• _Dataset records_
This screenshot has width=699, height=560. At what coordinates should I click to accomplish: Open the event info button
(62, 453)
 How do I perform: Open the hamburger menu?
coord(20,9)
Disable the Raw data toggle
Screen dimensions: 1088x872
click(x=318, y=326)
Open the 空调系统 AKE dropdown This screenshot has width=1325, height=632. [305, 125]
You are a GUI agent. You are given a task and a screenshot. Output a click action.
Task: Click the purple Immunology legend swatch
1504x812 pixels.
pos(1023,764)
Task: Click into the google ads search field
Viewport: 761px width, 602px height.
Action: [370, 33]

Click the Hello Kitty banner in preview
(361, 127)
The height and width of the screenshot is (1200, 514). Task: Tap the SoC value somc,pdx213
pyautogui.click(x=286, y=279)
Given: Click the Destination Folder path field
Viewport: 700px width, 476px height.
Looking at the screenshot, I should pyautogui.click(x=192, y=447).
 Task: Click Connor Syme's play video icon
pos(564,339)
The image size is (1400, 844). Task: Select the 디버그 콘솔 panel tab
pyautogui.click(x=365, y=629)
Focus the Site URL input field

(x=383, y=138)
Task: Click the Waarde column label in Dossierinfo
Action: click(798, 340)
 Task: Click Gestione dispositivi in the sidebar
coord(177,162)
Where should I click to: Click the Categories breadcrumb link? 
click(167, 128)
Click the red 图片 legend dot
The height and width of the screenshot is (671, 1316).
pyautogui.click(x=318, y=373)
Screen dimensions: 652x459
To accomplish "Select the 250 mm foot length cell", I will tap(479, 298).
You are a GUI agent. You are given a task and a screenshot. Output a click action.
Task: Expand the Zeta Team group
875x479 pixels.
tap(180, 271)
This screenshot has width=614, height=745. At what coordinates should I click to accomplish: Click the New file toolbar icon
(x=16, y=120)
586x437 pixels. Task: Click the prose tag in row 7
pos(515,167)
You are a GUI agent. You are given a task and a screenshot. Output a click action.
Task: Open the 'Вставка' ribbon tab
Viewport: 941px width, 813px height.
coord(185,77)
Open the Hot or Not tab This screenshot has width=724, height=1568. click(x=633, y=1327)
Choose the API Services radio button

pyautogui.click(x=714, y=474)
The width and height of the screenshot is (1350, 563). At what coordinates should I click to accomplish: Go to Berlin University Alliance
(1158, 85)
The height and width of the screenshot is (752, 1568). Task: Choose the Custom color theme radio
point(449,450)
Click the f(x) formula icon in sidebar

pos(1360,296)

• _Requirements_
Rewrite the items, requests included, from the one containing "Choose the API Services radio button" down to the last item, scaling every click coordinate in the answers by 2.1 and rounding to the nearest whole number with halves going up. Leave every other number as it is.

• _The response_
Choose the API Services radio button

pyautogui.click(x=1499, y=995)
The width and height of the screenshot is (1350, 563). At what coordinates should I click to accomplish: Go to Berlin University Alliance
(2432, 179)
The height and width of the screenshot is (752, 1568). Task: Choose the Custom color theme radio
point(943,945)
Click the f(x) formula icon in sidebar

pos(2856,622)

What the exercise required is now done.